- **MATERIALS PROVIDED**:
◆ ◆ ◆
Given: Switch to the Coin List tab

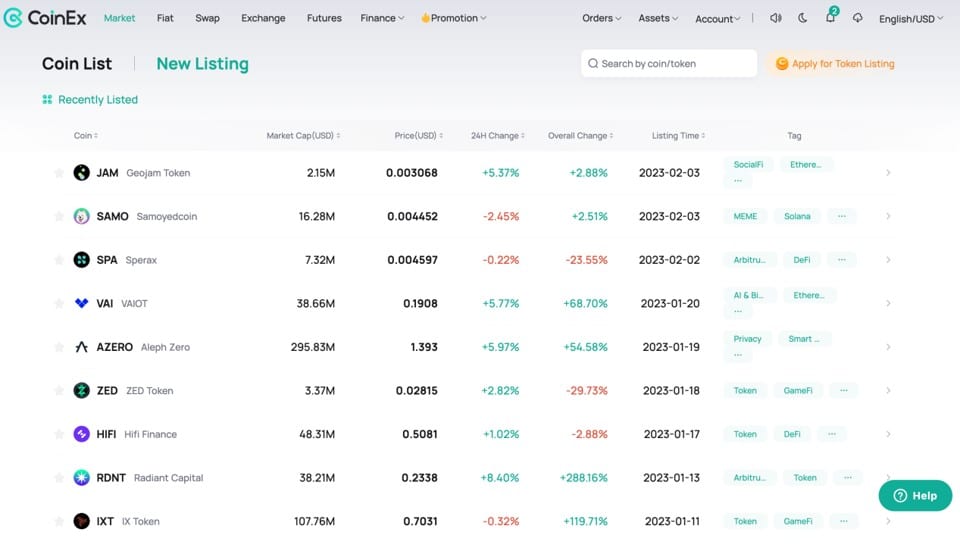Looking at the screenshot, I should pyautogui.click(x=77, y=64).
◆ ◆ ◆
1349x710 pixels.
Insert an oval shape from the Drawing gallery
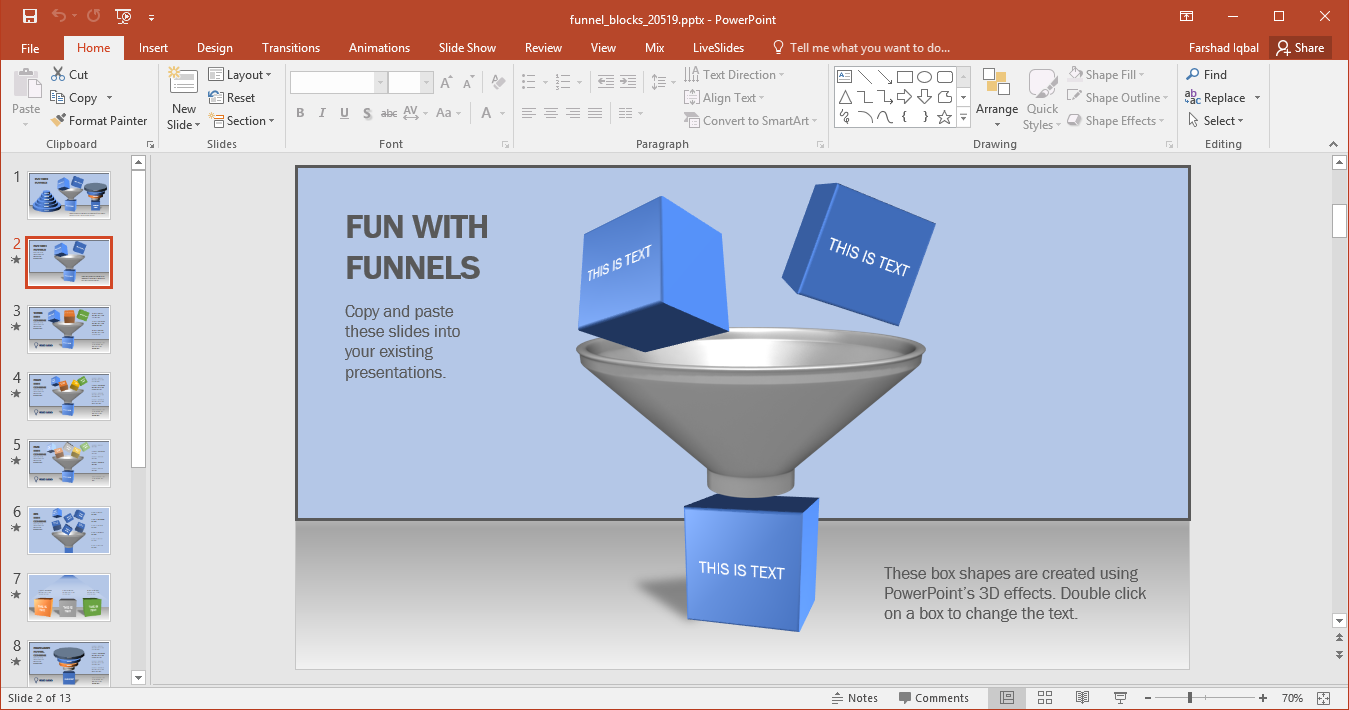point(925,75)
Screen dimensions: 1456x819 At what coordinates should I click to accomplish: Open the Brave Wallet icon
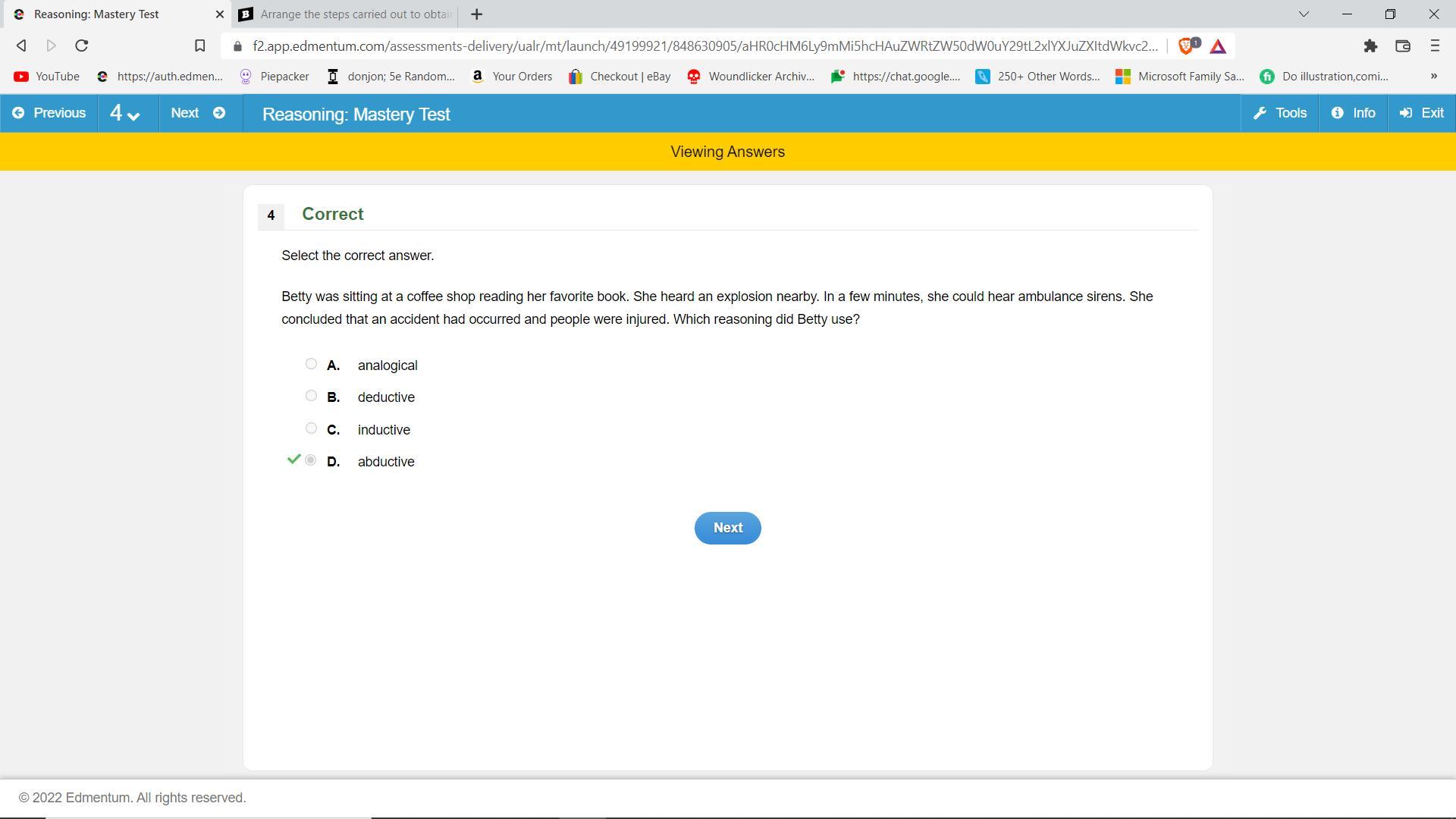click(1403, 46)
◆ ◆ ◆
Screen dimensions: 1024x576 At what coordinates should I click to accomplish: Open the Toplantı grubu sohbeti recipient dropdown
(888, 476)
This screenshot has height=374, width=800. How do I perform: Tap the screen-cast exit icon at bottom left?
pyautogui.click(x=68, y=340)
◆ ◆ ◆
Rewrite the listing from the line with "This screenshot has" up to and including the line with "pyautogui.click(x=68, y=340)", replacing "Tap" with "Press" and leaving everything else unchanged.

- **SOLUTION BELOW**:
This screenshot has height=374, width=800. How do I perform: Press the screen-cast exit icon at bottom left?
pyautogui.click(x=68, y=340)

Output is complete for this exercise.